I make it three blocks from the agency before I have to stop walking.
The afternoon crowd rushes past me as I stand at a busy intersection, processing it all.
There are no immediate job prospects, no easy escape route, and no way to disappear without causing suspicion or damaging my career permanently.
I press my hand to my stomach, where the baby is growing larger each day. At almost twelve weeks, I still have a few weeks before the pregnancy becomes obvious, but not long enough to find a new job in a different state. Not long enough to relocate Leo and establish a new life somewhere safe.
The light changes, and the crowd surges forward, carrying me along with them. I let myself be swept up in the movement, one more person among thousands trying to make it through another day, but even surrounded by people, I’ve never felt more alone.
Back in my car, I sit in the parking lot of a coffee shop and pull out my phone. I have seventeen job search apps downloaded, and I start opening them one by one. I search for anything that might let me earn money while staying hidden.
I scroll through listing after listing, growing more desperate with each dead end.
Most of the legitimate positions require skills I don’t have, like computer programming, graphic design, and technical writing.
The others pay so little I’d never be able to afford rent and Leo’s expenses, let alone the medical bills that will come with the pregnancy.
My phone buzzes with a text from Carmen: How did it go at the agency?
I stare at the message for a long moment before typing back: No immediate openings. Still looking.
She responds immediately: Want to talk about it?
Later. Need to think.
I slide the phone back into my purse and lean my head against the steering wheel.
Three months ago, my biggest worry was making Leo’s tuition payments on time.
Now I’m hiding a pregnancy from the father, planning to disappear with two children, and discovering the life I thought I could build for us might be nothing more than a fantasy.
The worst part is that a small, traitorous part of my heart keeps wondering what would happen if I just told Radmir the truth. If I walked into his office, laid everything on the table, and let him decide what kind of father he wants to be, would he step up?
The memory of his voice yesterday stops that line of thinking cold.
“I can’t do that,” he said when I asked him to choose between his business and me.
If he won’t walk away from his dangerous life for the possibility of a relationship, would he do it for children he’s never met?

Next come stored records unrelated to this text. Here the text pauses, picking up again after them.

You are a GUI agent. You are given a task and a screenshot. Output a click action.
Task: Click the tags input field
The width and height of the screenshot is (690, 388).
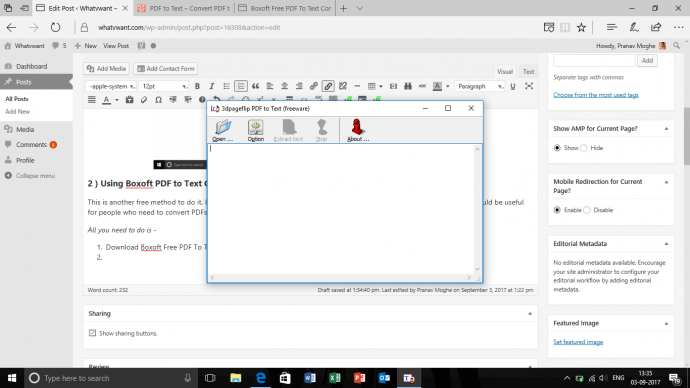click(594, 60)
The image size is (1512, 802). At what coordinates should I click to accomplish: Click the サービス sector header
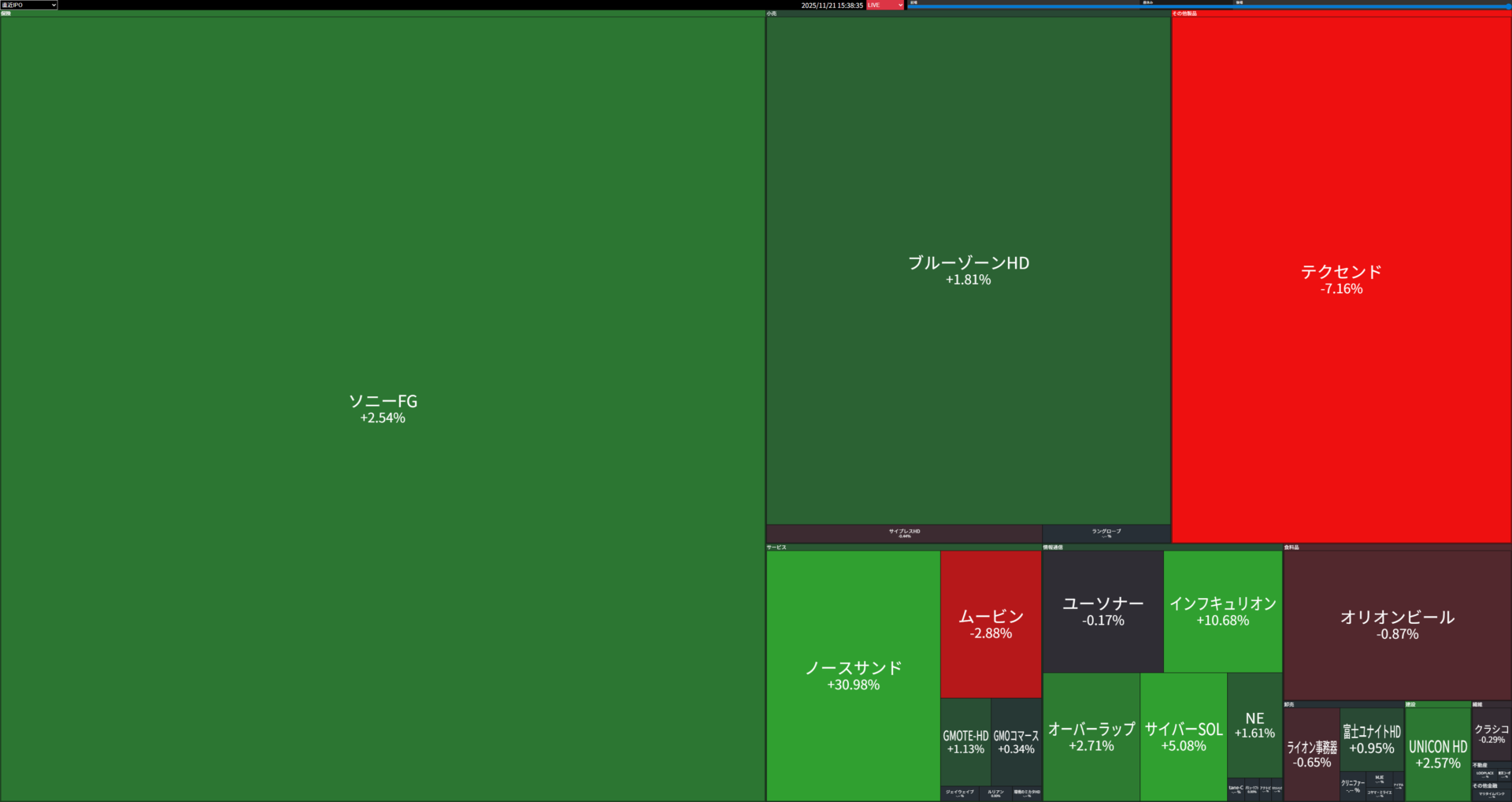pyautogui.click(x=776, y=547)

I don’t feel comfortable risking telling him about them without having a better idea of what his answer would be.
I start the car and head toward Aunt Molly’s house to pick up Leo. At least I have a few more weeks to figure this out, to find a solution that doesn’t involve disappearing in the middle of the night like a criminal, though I haven’t entirely ruled that out either.

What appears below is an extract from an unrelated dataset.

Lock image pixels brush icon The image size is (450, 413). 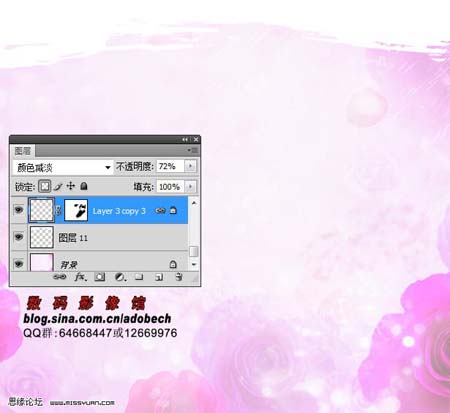click(58, 187)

As I drive through the familiar streets of Pacific Beach, I catch myself looking in the rearview mirror more often than usual, checking to see if anyone is following me. Has Radmir decided to investigate my life outside his estate?
The paranoia is new and unwelcome, but I can’t ignore the feeling time is running out faster than I anticipated. Every day I stay increases the risk of discovery. Every day I don’t leave makes it harder to build a new life somewhere else.

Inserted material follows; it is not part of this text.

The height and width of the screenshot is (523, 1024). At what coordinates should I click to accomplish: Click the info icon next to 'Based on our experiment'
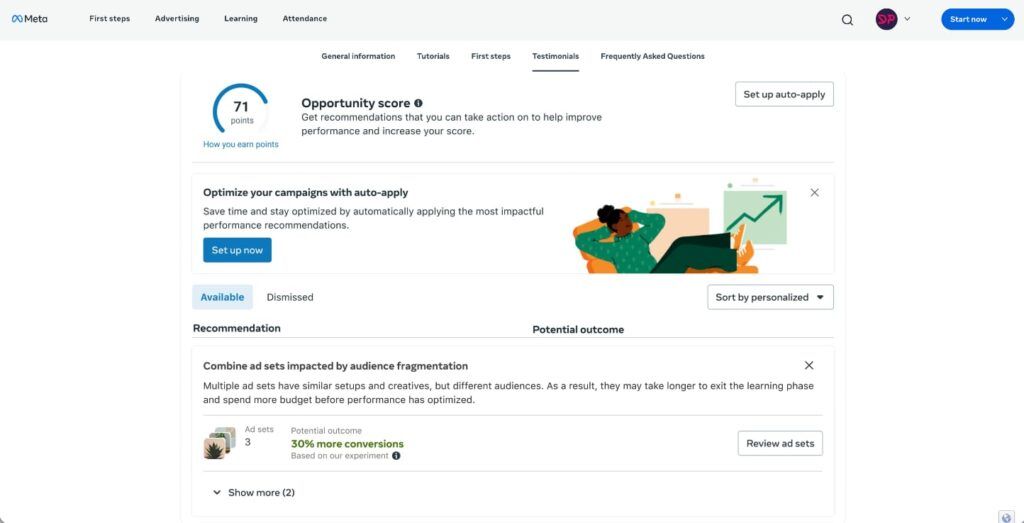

By the time I reach Aunt Molly’s house, I’ve made a decision. I’ll give myself two more weeks to find something—anything—that will let me support Leo and the baby somewhere far from San Diego. If nothing turns up by then, I’ll have to consider more desperate measures.
Leo runs to the car with his backpack bouncing and a huge smile on his face. “Mommy, Aunt Molly made cookies, and I helped.”
“That sounds amazing, baby.” I help him into his car seat, trying to match his enthusiasm despite the weight pressing down on my chest. “Tell me all about it.” I turn and wave to my aunt, who stands in the doorway to make sure I’ve got him safely in the car before waving back and shutting it a moment later.
I start driving home as he chatters about measuring ingredients, and scooping cookie dough.
I catch sight of myself in the rearview mirror and grimace.
I look tired, stressed, and more fragile than I want to admit.
I also look determined though. Time is running out, but I’m not ready to give up yet.